__Work instruction__. Copy the opening lines of the listing exactly, through and including the line with "Given: Click the back arrow in left sidebar"; do not copy any pictures.

** Opening The data block **

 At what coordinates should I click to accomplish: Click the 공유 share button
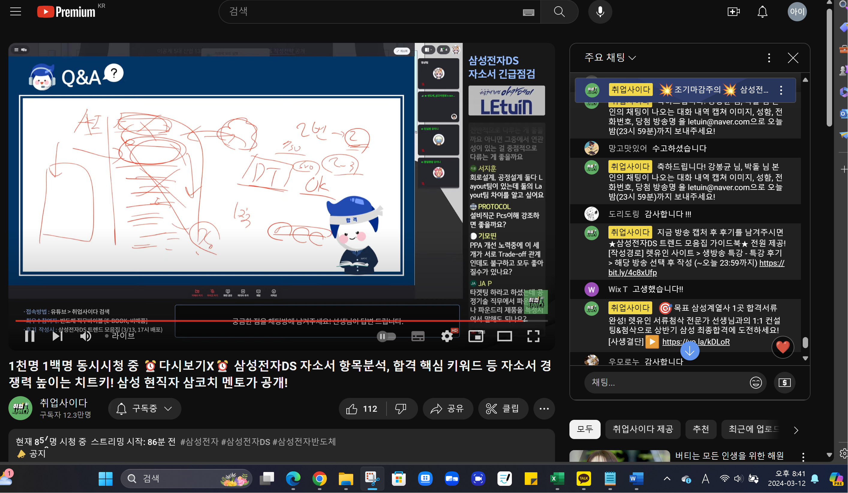[448, 409]
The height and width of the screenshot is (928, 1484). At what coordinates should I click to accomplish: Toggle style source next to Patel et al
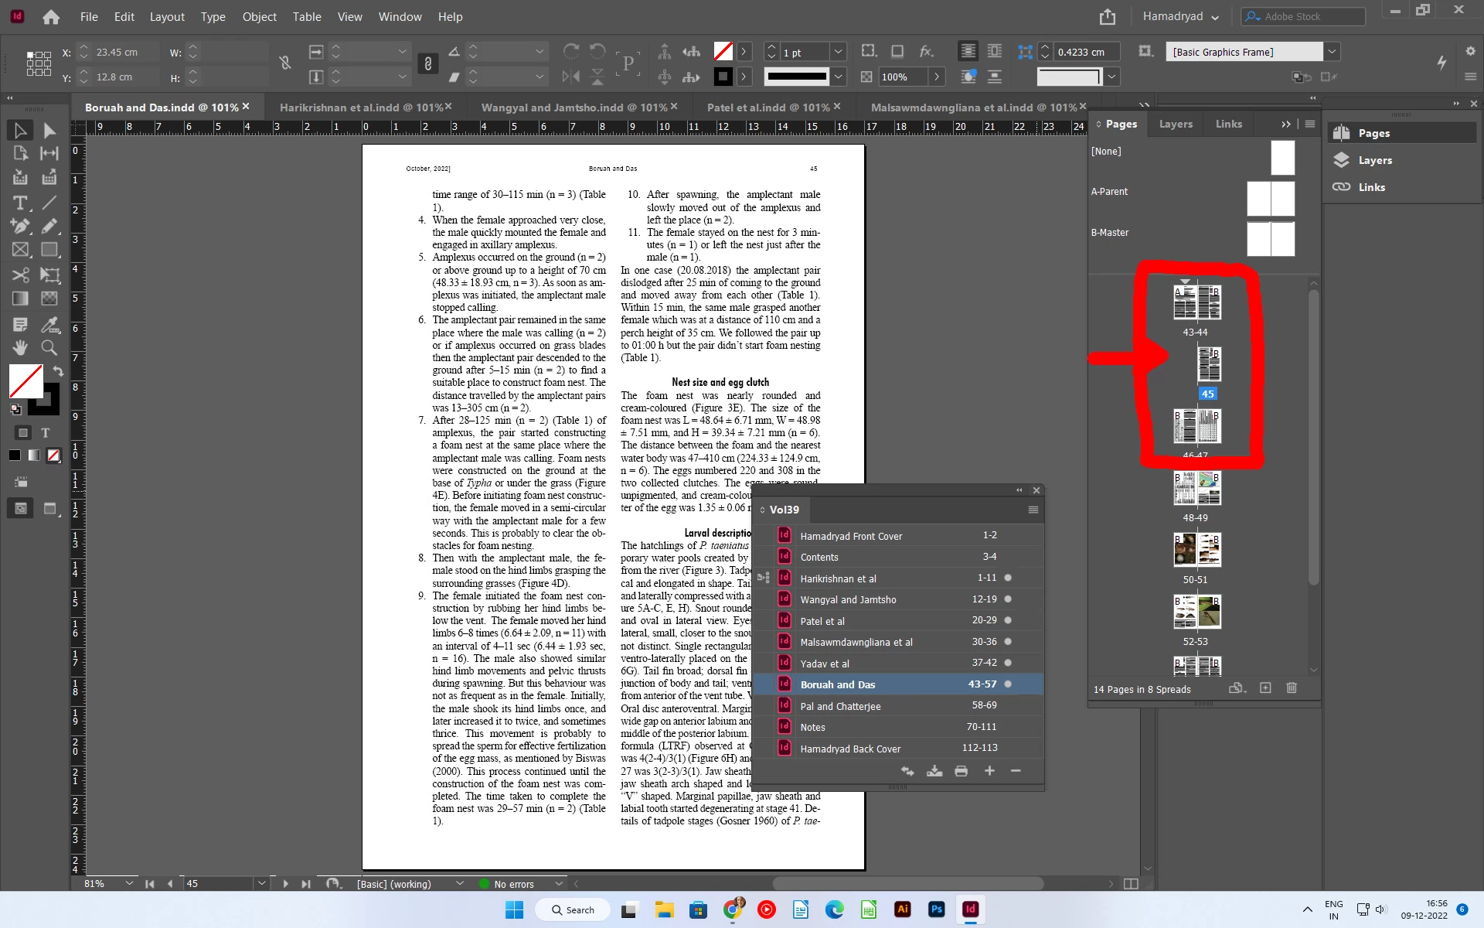[764, 621]
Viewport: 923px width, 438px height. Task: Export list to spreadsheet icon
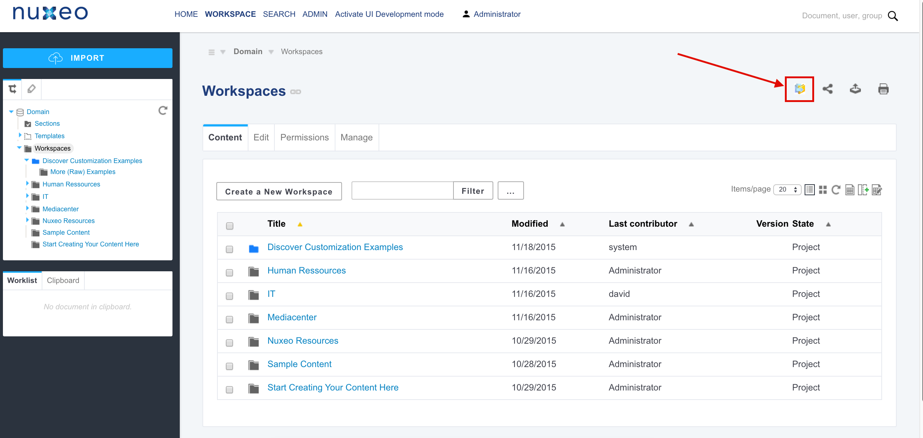pos(850,189)
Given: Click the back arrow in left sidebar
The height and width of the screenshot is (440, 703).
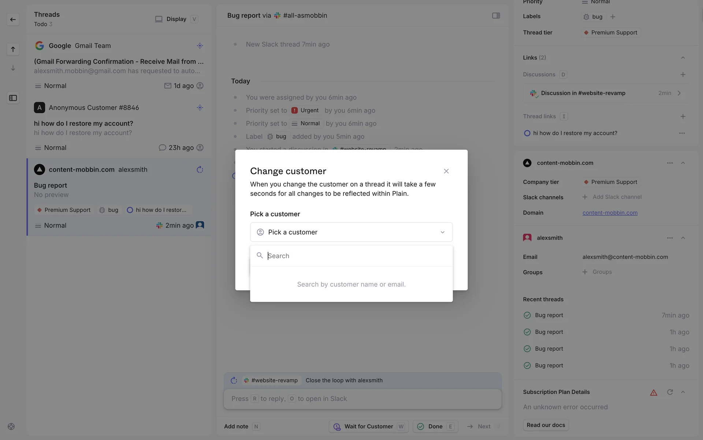Looking at the screenshot, I should coord(13,19).
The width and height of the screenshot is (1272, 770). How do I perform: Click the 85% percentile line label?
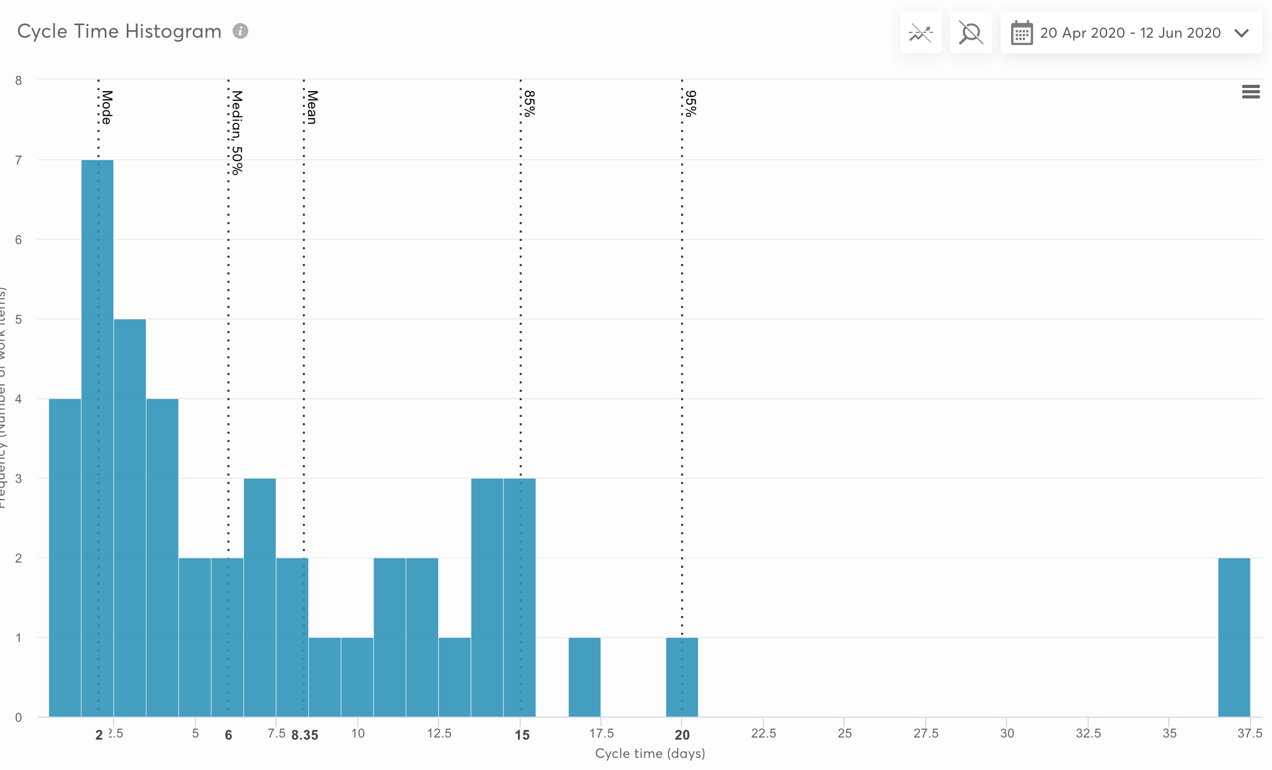(x=529, y=103)
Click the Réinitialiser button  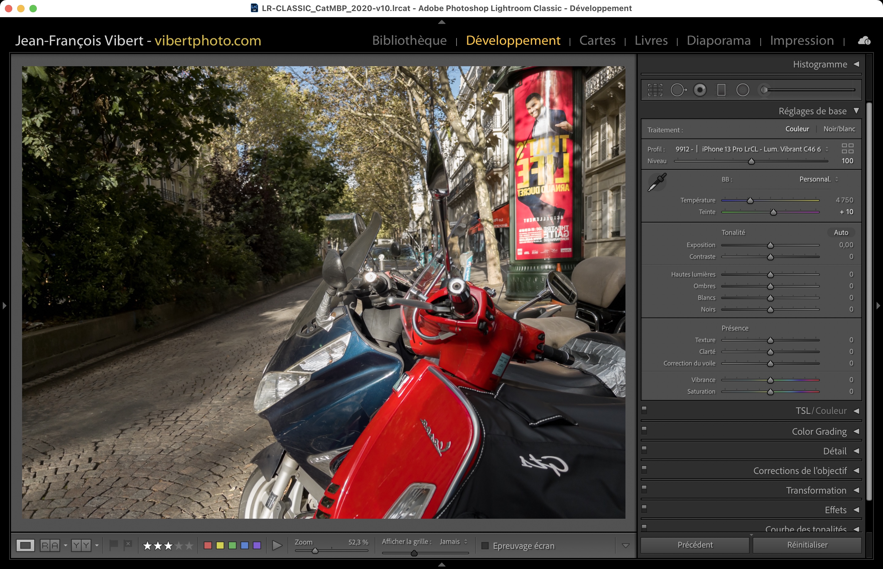(x=807, y=545)
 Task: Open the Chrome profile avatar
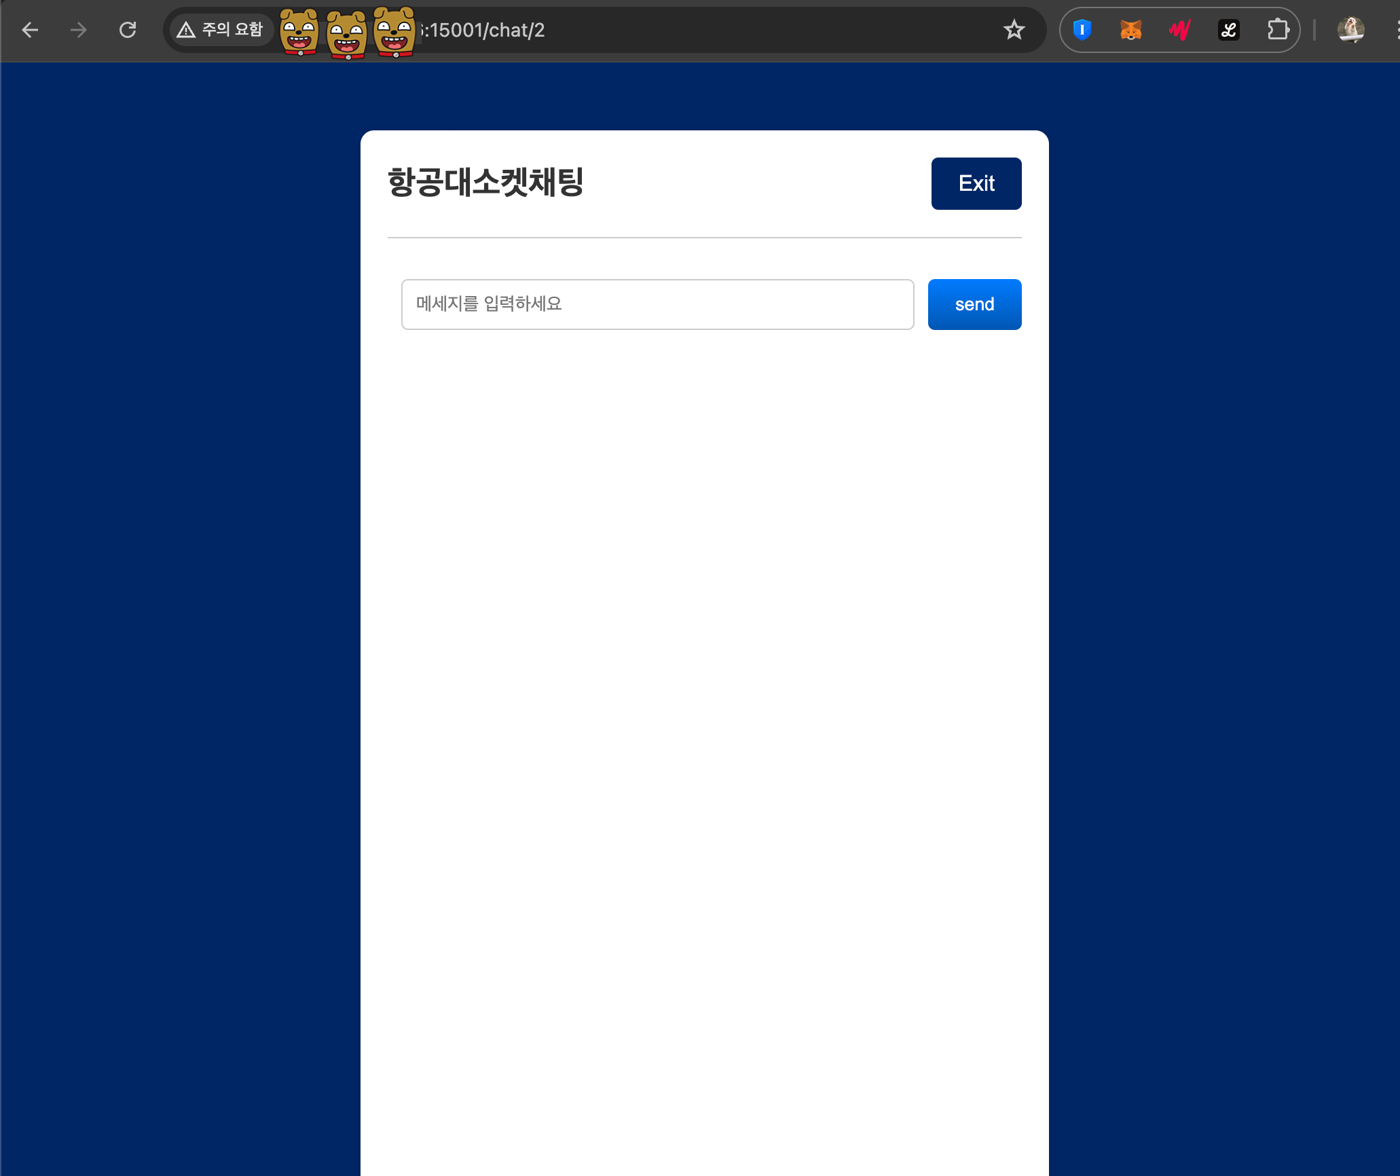[x=1350, y=30]
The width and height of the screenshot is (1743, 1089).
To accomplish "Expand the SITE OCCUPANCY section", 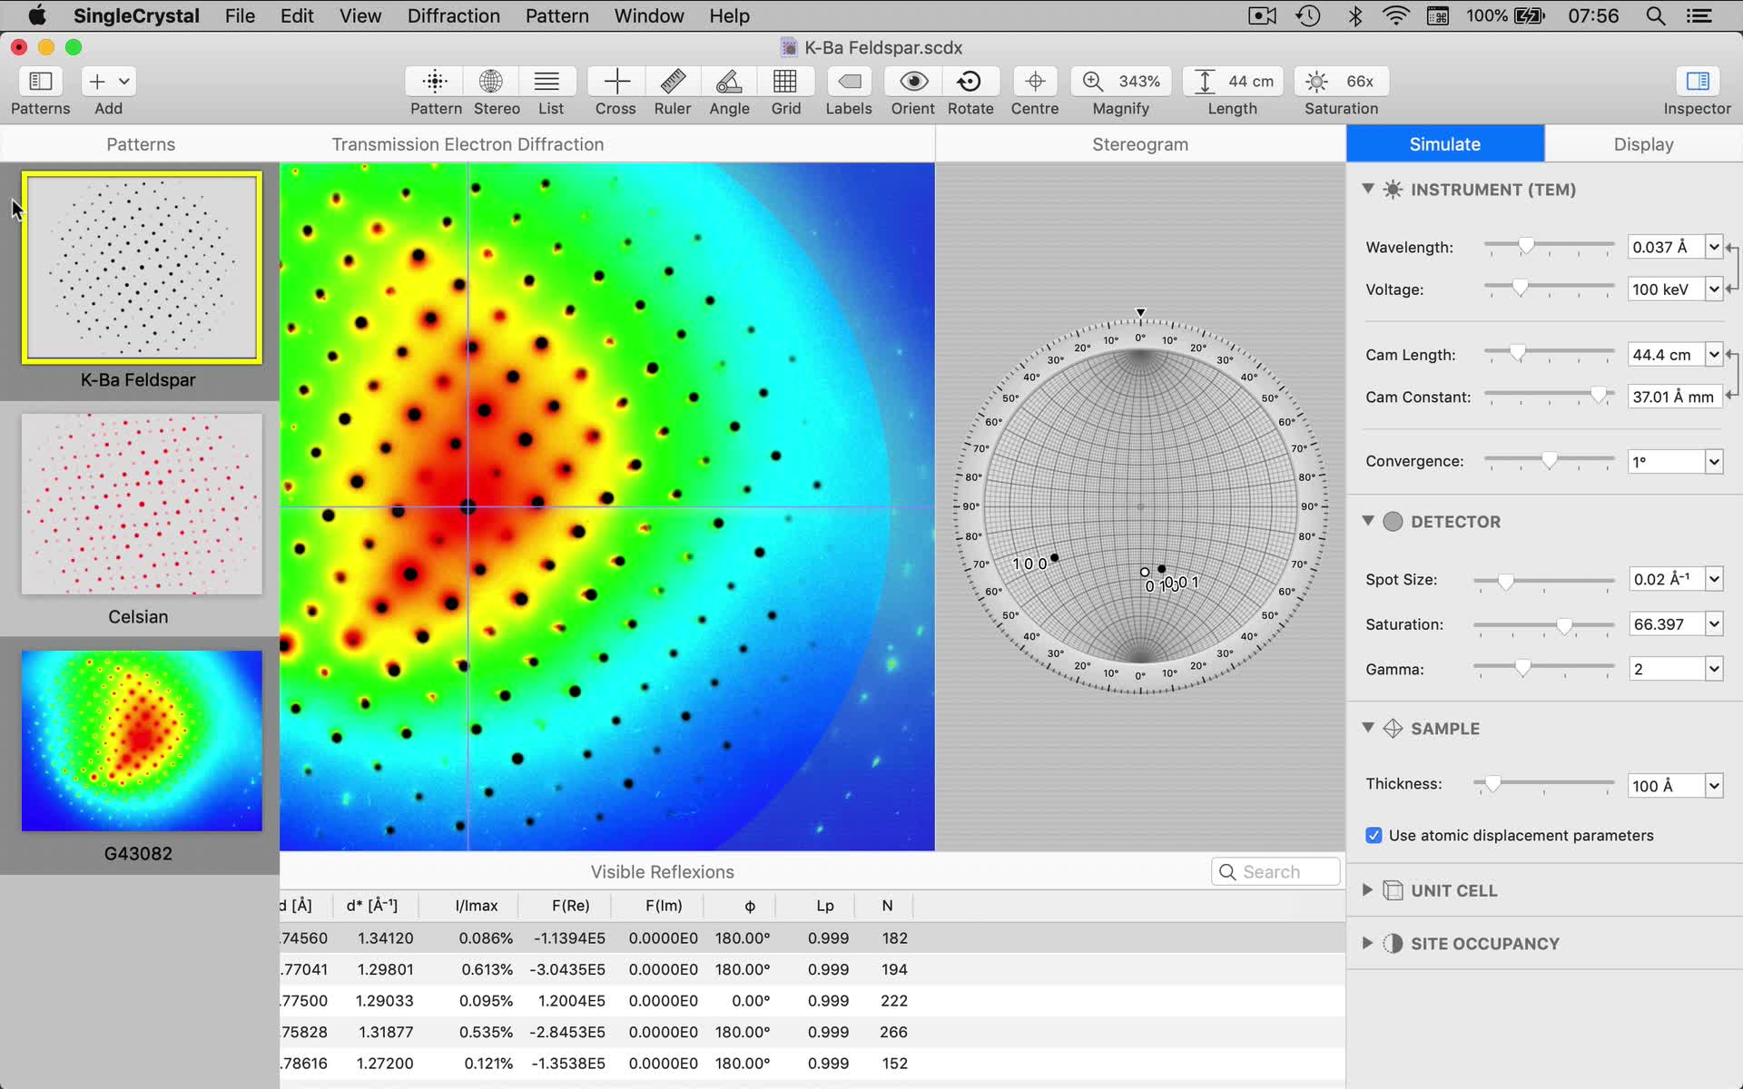I will pyautogui.click(x=1369, y=943).
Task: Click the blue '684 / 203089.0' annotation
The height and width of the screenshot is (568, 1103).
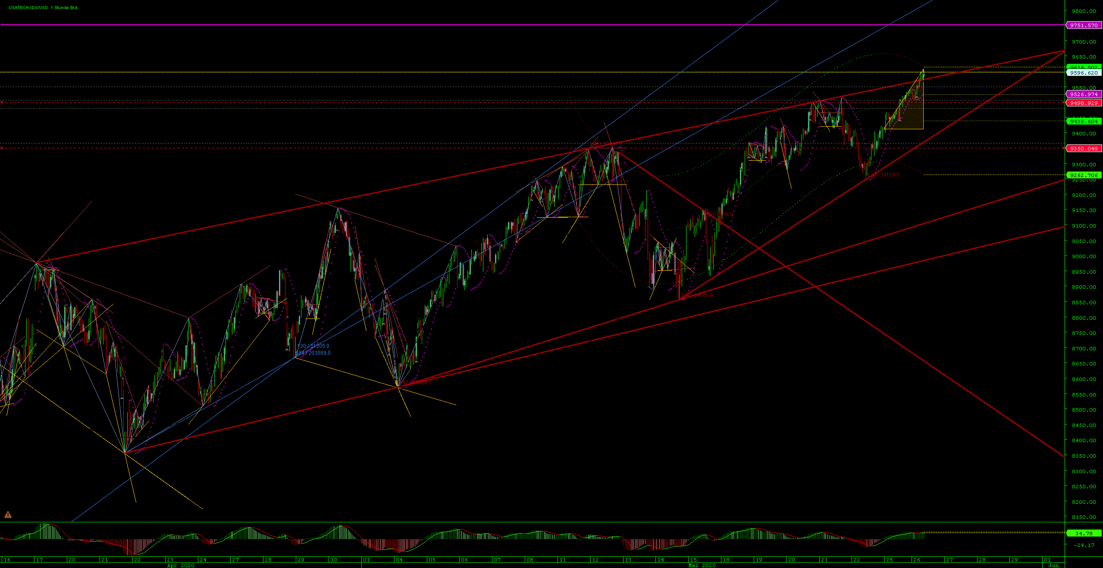Action: pos(314,353)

** Closing The data block **

__Solution for this exercise__.
 At what coordinates should I click to accomplish: Click the 공유 share button
[448, 409]
The height and width of the screenshot is (928, 1484). At what coordinates should I click to accomplish: Toggle style source next to Patel et al
[764, 621]
Viewport: 923px width, 438px height. Task: Export list to spreadsheet icon
pos(850,189)
Given: Click the back arrow in left sidebar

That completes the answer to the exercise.